_Task details:_ Scan the entries below and extract each line with the word "text" in it.

_Stored data:_
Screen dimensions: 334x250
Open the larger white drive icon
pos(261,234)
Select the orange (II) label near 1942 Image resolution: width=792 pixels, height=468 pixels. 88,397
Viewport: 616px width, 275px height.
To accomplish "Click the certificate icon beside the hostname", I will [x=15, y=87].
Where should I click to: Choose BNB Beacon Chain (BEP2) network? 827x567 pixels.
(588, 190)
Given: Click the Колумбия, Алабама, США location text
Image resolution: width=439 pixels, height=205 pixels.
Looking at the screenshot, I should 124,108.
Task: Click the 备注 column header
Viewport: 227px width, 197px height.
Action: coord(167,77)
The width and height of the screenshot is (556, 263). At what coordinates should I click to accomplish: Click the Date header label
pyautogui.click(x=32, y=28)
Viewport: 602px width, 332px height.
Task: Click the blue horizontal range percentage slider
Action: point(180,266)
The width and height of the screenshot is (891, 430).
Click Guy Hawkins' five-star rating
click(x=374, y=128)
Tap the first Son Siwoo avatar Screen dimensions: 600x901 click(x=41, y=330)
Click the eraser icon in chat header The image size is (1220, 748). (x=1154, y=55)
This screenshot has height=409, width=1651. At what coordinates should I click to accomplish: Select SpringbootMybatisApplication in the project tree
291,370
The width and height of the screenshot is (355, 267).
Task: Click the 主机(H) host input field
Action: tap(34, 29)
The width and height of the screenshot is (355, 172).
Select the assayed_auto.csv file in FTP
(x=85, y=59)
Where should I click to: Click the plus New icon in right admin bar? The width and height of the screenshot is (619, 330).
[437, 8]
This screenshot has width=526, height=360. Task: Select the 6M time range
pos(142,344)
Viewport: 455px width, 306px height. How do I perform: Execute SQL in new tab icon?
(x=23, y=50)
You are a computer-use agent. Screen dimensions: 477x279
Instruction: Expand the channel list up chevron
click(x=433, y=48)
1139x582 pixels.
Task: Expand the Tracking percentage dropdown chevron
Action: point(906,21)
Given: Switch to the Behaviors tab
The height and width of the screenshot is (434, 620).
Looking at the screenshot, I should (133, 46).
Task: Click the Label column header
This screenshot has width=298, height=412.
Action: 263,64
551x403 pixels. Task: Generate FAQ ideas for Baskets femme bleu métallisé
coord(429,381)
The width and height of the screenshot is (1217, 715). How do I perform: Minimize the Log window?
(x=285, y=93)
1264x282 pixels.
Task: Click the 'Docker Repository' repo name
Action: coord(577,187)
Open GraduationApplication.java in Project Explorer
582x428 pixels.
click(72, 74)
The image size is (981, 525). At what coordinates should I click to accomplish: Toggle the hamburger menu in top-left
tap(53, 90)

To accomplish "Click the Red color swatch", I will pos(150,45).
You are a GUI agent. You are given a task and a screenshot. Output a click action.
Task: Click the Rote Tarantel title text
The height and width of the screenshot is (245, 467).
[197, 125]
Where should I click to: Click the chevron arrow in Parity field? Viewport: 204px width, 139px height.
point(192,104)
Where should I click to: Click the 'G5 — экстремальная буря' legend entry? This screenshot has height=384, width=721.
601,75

_Written reply:_
Given: Click the Колумбия, Алабама, США location text
Task: Click the Rote Tarantel title text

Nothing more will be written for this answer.